### Problem
Please return every line of the records below that holds the word "agent".

=== Information ===

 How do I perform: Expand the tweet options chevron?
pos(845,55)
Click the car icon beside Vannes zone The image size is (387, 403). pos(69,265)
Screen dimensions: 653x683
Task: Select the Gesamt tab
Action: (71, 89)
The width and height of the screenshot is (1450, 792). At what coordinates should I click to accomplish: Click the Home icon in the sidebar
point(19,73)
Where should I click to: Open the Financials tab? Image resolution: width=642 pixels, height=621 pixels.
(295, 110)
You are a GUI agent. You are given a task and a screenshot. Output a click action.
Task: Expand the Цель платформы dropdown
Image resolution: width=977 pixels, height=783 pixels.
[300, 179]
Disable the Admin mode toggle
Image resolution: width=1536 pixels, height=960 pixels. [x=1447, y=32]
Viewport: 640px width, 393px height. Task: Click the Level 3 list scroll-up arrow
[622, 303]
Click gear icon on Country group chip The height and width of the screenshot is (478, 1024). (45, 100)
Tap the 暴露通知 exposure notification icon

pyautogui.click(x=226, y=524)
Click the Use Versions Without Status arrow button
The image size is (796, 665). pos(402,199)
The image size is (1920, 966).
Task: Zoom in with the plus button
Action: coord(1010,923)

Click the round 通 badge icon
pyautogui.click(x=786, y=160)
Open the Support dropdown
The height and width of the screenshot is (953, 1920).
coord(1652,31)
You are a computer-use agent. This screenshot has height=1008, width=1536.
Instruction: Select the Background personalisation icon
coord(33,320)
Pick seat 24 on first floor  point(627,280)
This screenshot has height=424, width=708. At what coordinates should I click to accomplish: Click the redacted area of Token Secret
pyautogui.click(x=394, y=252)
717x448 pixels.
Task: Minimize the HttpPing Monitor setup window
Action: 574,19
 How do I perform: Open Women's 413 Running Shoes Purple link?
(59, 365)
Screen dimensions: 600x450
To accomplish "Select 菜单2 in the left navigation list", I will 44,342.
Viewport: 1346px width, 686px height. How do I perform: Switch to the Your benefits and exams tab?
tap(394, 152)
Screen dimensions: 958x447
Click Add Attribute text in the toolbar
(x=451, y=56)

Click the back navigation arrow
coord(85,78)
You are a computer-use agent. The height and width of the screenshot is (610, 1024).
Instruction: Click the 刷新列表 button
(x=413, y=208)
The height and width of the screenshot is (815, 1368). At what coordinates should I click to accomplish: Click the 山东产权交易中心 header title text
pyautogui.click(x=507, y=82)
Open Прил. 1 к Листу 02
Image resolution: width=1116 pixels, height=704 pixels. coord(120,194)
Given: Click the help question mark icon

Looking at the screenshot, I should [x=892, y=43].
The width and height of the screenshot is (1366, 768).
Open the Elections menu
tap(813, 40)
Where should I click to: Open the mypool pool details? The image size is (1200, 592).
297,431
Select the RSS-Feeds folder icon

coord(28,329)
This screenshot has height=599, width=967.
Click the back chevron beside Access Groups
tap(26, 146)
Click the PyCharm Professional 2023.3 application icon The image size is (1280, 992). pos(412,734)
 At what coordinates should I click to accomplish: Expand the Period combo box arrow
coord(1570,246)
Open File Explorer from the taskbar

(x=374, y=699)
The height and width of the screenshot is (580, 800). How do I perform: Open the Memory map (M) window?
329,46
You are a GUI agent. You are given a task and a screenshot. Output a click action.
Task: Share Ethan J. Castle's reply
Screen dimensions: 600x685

===

### Solution to the exercise
You are a GUI agent. You are given a task and a screenshot. Output a click action.
You are a computer-use agent. This screenshot has height=1008, width=1536.
You are a computer-use agent. The height and width of the screenshot is (610, 1024).
You are a GUI agent. You are given a task and a screenshot. Output a click action.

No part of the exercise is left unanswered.